**Record set**
____________

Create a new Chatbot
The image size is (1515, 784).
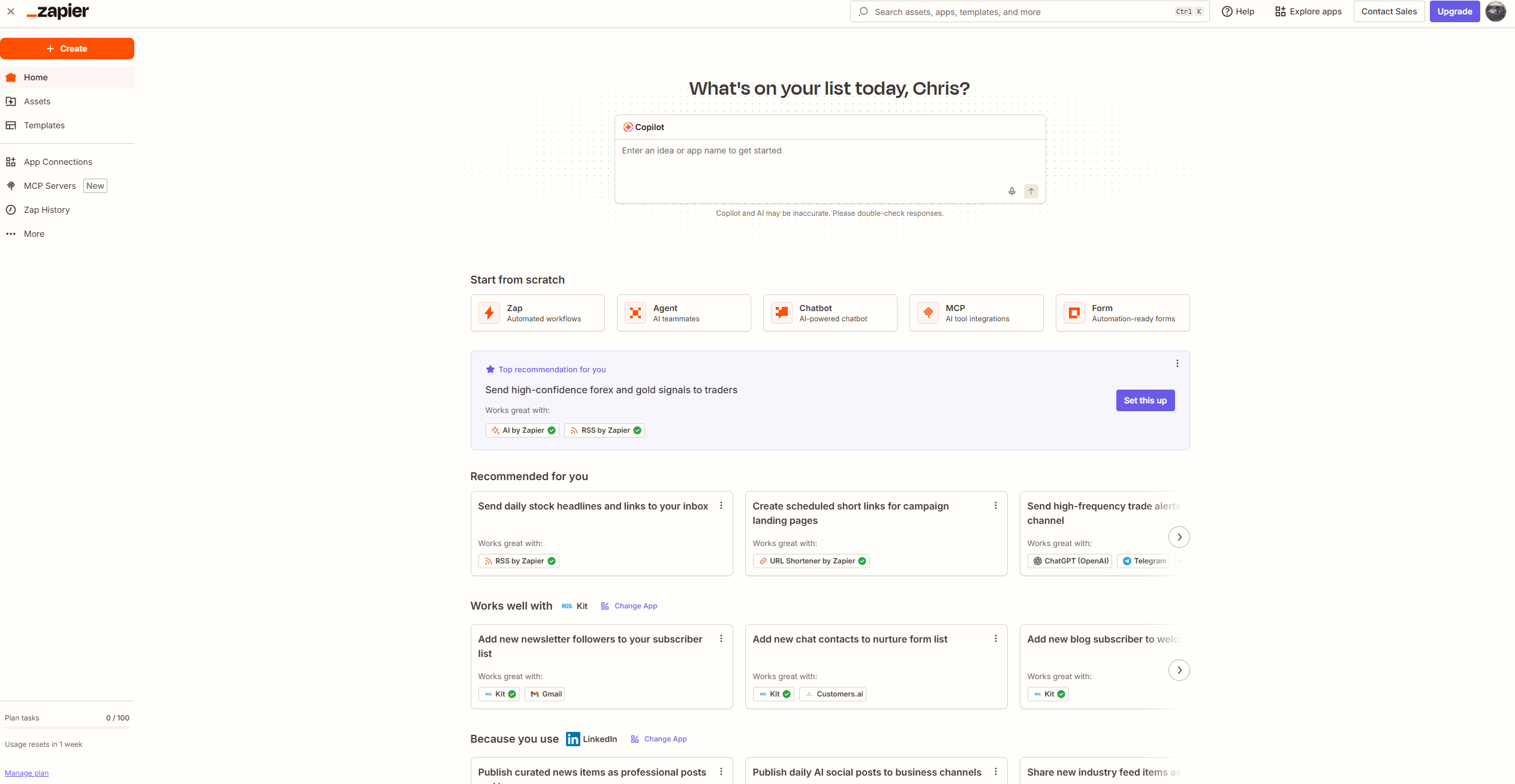[830, 313]
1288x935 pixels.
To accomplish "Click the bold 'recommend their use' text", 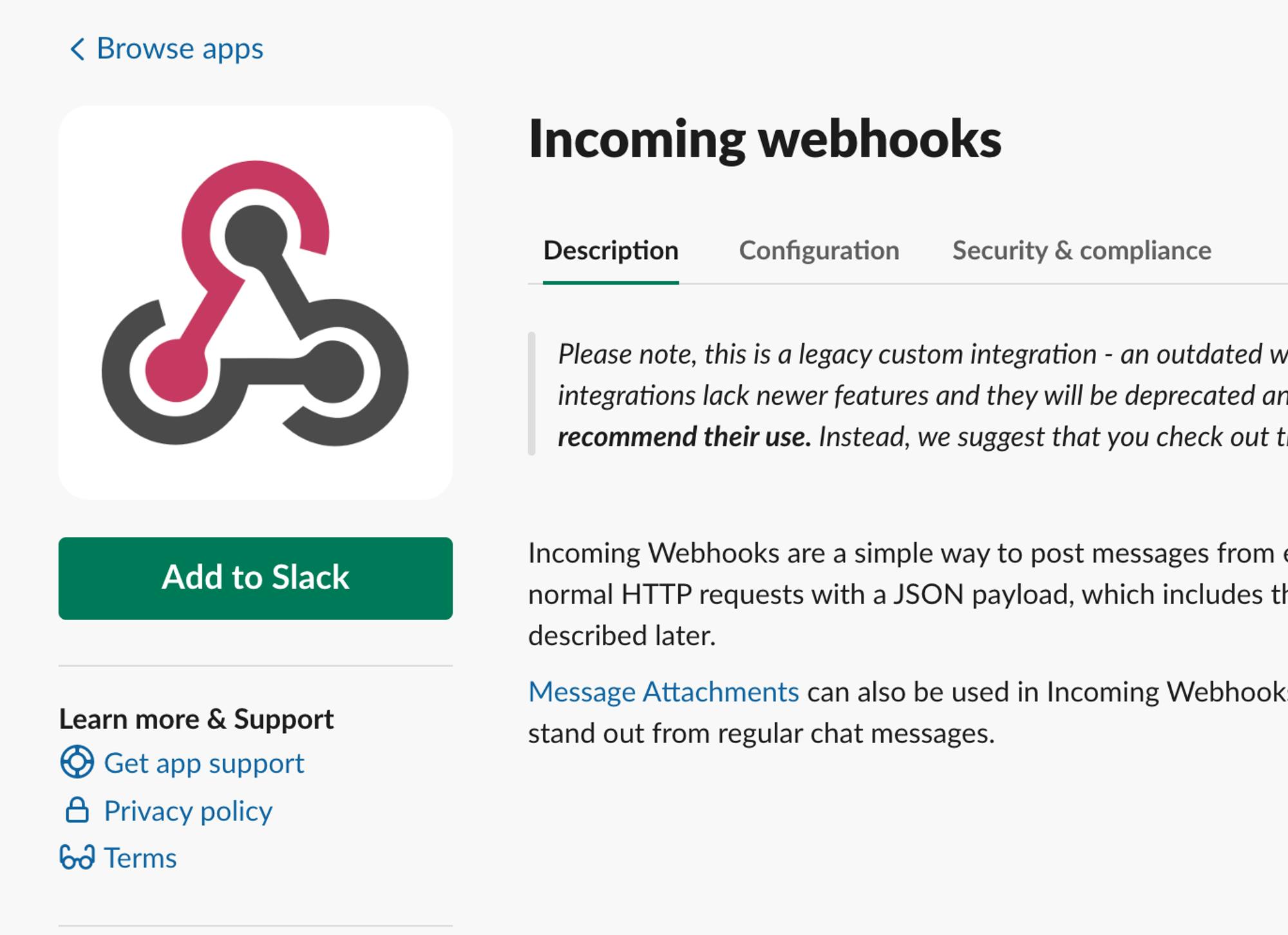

____________

This exercise needs every entry retyped exactly, with the pictures removed.

**Your response**
Create a new Chatbot
The image size is (1515, 784).
[830, 313]
1288x935 pixels.
To accomplish "Click the bold 'recommend their use' text", 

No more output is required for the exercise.